The couple moved to Red Deer in 2001 and were married two years later. Even though Dan was passionate about music, he trained in heavy duty mechanics. Melody took work at a print shop in Red Deer where she continues to work full time. (It’s her designs found on the memorabilia sold at their performances.)
They put bands together and performed songs they wrote, but after a time they tired of
replacing band members and decided to strike out on their own. That was 2017. It was a bit scary, but the performances they’ve given, the venues they’ve played in and the awards they’ve been nominated for / won are proof that it was the right step.
They recently released their own album - Love Aches - featuring a song written about Melody’s dad Mark, called "Deer Hunter." It was recorded in their home as, not surprisingly, Dan’s talents have expanded into production.
They enjoy charity work as well. Several weeks ago they played in a Jesse Roads fundraiser for The Mustard Seed School Lunch Program in Red Deer, which ensures
youth experiencing poverty receive a healthy and nutritious lunch throughout the school year. The program makes and delivers approximately 350 meals daily to low income
students. Close to their heart is the "Guitarz for Kidz" program in Red Deer, aimed to put used instruments into the hands of local youth in an effort to change teenage focus
from drugs to music. Red Deer also hears Dan & Melody on a daily basis without realizing it. Radio Jingles
for Leah’s Bar & Grill, Nerds 2U, Express Plumbing & Heating, Maple Tree Bakery and Copies Now (where Melody works) were written and performed by the couple as well.
“We get more airplay than any other artists in Red Deer,” Dan chuckled.
With all of that - award nominations, writing their own lyrics, producing their own albums - you might wonder what’s next for this singing duo. Realistically, they aren’t looking for fame. “I like being able to shop for groceries without being recognized,” Dan said.
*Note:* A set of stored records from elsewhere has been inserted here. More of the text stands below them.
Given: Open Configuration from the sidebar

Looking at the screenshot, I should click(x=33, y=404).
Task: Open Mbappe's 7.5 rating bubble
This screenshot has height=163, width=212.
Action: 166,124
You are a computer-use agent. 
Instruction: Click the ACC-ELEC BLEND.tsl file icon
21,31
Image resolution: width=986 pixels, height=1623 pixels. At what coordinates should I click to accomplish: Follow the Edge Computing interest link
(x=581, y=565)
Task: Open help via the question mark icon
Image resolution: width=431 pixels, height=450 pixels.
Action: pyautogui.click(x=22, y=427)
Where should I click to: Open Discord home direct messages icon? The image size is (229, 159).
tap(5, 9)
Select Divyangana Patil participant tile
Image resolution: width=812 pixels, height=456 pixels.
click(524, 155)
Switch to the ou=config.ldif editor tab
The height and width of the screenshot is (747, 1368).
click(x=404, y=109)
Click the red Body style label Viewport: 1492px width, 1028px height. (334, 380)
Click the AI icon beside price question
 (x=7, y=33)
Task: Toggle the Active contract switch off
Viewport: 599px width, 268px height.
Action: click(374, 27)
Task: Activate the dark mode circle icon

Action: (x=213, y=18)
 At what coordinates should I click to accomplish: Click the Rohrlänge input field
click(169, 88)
“We’re on our own musical path and we find it soul fulfilling. If people respond to us that’s a victory.” But they would like to sustain a lifestyle with income from their music so they also focus on improvement by attending music seminars, most recently in Texas, where
they played in front of professional singers to be critiqued. Next on that agenda is October’s MONDO Festival in New York City, to which they not only were invited, but
were also asked to perform in the showcase.
It’s been a whirlwind of busyness for the couple over the past few years, but they are living proof that natural talent is powerful - if you work it.